Sabda Rasulullah Saw: 

فِتْنَةُ الرَّجُلِ فِي أَهْلِهِ وَمَالِهِ وَوَلَدِهِ وَجَارِهِ تُكَفِّرُهَا الصَّلَاةُ وَالصَّوْمُ وَالصَّدَقَةُ وَالْأَمْرُ وَالنَّهْيُ

“Fitnah seorang laki-laki dalam keluarganya, hartanya, anaknya, dan tetangganya bisa digugurkan oleh shalat, puasa, sedekah, serta amar maruf dan nahi mungkar.” (Hr Bukhari dan Muslim)

Sabda Rasulullah Saw: 

الصِيَامُ جُنَّةٌ

“Puasa itu adalah benteng.” (Hr Bukhari)

Dalam hadits lainnya dijelaskan: 

مَنْ صَامَ يَوْمًا فِي سَبِيلِ اللَّهِ بَعَّدَ اللَّهُ وَجْهَهُ عَنِ النَّارِ سَبْعِينَ خَرِيفًا

“Barangsiapa yang berpuasa sehari di jalan Allah Swt, maka Allah Swt akan menjauhkan wajahnya dari neraka.” (Hr Muttafaq ‘Alaihi)

Rasulullah Saw bersabda: 

إِنَّ فِي الْجَنَّةِ بَابًا يُقَالُ لَهُ الرَّيَّانُ ، يَدْخُلُونَ مِنْهُ الصَّائِمُونَ يَوْمَ الْقِيَامَةَ ، لا يَدْخُلُ مَعَهُمْ أَحَدٌ غَيْرُهُمْ ، يُقَالُ : أَيْنَ الصَّائِمُونَ ؟ فَيَقُومُونَ ، فَيَدْخُلُونَ مِنْهُ ، فَإِذَا دَخَلَ آخِرُهُمْ ، أُغْلِقَ فَلَمْ يَدْخُلْ مِنْهُ أَحَدٌ

"Di surga itu adalah pintu yang dinamakan ar-Rayyan. Orang-orang yang berpuasa akan memasukinya pada hari kiamat kelak. Tidak ada seorang pun selain mereka yang masuk dari pintu itu. Dikatakan, 'Manakah orang-orang yang berpuasa?' Kemudian mereka bangkit dan memasukinya. Jikalau orang yang terakhir di antara mereka sudah masuk, maka pintunya ditutup dan tidak ada seorang pun yang masuk dari situ." (Hr Muttafaq 'Alaihi)

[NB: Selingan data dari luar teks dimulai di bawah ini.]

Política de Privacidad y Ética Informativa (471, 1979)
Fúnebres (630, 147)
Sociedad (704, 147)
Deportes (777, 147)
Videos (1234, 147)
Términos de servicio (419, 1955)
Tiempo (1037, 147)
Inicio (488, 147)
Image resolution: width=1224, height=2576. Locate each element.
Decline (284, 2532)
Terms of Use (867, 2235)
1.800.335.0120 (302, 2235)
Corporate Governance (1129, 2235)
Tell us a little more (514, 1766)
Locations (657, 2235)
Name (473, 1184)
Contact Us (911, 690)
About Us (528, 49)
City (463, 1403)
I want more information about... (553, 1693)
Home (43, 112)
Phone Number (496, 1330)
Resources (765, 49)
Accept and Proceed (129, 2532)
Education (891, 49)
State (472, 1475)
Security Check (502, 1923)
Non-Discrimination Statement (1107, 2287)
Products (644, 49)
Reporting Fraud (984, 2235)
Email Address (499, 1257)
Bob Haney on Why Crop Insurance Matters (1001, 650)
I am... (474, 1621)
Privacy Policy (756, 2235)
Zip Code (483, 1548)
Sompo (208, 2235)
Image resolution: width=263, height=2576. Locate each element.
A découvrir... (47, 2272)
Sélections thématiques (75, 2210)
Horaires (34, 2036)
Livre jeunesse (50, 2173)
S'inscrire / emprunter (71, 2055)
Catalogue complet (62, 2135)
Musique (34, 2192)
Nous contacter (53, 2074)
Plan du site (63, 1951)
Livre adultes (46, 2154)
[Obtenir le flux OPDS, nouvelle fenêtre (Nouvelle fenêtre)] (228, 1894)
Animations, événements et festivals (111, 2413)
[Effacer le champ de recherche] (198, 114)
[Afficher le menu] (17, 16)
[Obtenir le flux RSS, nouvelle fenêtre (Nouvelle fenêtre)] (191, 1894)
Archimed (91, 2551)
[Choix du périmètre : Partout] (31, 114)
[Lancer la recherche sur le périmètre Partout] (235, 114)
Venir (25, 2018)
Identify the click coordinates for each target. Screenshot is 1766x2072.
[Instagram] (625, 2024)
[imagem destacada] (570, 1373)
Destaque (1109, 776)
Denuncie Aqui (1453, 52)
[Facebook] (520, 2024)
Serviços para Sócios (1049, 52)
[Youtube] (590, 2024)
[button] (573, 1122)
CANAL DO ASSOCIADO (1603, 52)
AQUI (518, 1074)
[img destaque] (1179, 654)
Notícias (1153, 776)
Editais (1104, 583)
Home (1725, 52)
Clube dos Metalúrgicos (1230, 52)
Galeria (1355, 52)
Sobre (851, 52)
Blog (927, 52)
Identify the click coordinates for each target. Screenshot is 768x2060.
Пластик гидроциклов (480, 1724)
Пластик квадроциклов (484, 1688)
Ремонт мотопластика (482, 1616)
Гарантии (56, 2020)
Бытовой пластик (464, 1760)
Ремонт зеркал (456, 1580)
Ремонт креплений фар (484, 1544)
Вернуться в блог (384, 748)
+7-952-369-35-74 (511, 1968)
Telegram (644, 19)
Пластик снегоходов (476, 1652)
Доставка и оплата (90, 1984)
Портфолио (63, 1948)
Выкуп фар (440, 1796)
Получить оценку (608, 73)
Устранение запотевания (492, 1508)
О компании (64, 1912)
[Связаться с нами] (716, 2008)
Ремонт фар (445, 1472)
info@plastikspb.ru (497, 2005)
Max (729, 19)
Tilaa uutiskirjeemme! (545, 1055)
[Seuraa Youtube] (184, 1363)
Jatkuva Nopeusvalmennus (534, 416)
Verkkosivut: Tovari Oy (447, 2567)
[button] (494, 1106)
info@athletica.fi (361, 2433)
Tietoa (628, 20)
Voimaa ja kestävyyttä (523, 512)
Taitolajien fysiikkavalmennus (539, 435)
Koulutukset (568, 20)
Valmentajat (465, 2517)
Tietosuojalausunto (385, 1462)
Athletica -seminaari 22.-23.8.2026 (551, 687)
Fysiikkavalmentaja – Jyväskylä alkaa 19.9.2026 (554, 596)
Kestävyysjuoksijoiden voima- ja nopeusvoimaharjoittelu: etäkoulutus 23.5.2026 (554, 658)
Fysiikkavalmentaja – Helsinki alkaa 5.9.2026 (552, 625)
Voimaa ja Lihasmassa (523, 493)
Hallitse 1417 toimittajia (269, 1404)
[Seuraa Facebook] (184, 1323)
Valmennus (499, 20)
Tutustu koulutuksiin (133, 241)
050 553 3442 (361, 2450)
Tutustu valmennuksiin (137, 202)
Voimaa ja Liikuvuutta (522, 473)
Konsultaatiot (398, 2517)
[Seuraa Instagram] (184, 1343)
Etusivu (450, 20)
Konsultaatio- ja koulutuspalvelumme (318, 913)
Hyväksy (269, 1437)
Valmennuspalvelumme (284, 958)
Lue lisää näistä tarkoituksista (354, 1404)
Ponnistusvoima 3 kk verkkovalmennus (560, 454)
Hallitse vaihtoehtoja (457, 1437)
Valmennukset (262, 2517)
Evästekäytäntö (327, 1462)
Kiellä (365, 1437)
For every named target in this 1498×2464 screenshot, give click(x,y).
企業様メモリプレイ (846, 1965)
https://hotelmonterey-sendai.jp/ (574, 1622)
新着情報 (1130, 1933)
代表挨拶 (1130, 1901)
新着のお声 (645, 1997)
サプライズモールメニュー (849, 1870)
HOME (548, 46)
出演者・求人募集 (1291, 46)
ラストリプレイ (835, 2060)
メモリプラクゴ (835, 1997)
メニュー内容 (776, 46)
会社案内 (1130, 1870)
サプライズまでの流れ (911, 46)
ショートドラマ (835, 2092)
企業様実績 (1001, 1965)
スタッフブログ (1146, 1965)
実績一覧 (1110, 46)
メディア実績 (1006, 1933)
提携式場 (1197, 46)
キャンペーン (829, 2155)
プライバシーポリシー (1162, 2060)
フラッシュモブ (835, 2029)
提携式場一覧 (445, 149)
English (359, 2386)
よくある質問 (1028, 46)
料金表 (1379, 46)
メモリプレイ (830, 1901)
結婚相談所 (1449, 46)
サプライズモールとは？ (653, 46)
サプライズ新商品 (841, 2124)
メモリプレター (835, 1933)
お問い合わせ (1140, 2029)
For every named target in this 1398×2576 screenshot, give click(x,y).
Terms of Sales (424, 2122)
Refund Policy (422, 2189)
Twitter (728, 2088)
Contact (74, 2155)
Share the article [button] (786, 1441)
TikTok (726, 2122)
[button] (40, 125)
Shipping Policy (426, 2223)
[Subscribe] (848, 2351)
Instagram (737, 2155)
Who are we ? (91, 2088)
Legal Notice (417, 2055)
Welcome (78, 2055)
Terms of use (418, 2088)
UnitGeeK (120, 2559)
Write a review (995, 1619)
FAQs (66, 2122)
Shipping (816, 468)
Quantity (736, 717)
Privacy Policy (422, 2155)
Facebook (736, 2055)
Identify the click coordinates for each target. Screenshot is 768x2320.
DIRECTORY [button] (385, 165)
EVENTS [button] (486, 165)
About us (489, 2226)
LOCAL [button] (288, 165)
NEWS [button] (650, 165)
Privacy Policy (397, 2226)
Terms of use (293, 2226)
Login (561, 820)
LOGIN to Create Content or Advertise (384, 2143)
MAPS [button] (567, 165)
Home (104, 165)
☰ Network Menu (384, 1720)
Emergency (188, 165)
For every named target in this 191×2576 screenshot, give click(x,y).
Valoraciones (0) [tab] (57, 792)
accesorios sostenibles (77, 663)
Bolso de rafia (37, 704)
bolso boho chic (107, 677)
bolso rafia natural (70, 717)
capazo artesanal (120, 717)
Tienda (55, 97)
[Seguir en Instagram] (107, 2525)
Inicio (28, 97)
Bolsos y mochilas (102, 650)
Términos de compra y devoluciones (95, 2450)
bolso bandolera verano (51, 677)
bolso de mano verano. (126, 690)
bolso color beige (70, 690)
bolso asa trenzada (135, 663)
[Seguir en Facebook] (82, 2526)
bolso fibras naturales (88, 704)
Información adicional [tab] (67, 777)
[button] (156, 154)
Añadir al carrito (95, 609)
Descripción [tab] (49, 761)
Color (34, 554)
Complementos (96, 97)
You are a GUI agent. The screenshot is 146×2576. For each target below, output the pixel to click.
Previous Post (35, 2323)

Dalam riwayat lainnya dijelaskan: 

فِي الْجَنَّةِ ثَمَانِيَةُ أَبْوَابٍ فِيهَا بَابٌ يُسَمَّى الرَّيَّانَ لا يَدْخُلُهُ إِلا الصَّائِمُونَ

“Di surga ada delapan pintu, salah satunya dinamakan ar-Rayyan yang tidak akan dimasuki, kecuali oleh orang-orang yang berpuasa.” (Hr Bukhari)

Semua yang di atas adalah dalil umum. Sedangkan untuk dalil khususnya, yang benar-benar menjelaskan puasa Rajab adalah riwayat Abu Mujibah al-Bahily bahwa Nabi Saw bersabda kepadanya: 

صم من الحُـرُم واترك، صم من الحرم واترك

“Berpuasalah dari bulan bulan haram, dan tinggalkanlah. Berpuasalah dari bulan bulan haram, dan tinggalkanlah.” (Hr Ahmad dan Abu Daud)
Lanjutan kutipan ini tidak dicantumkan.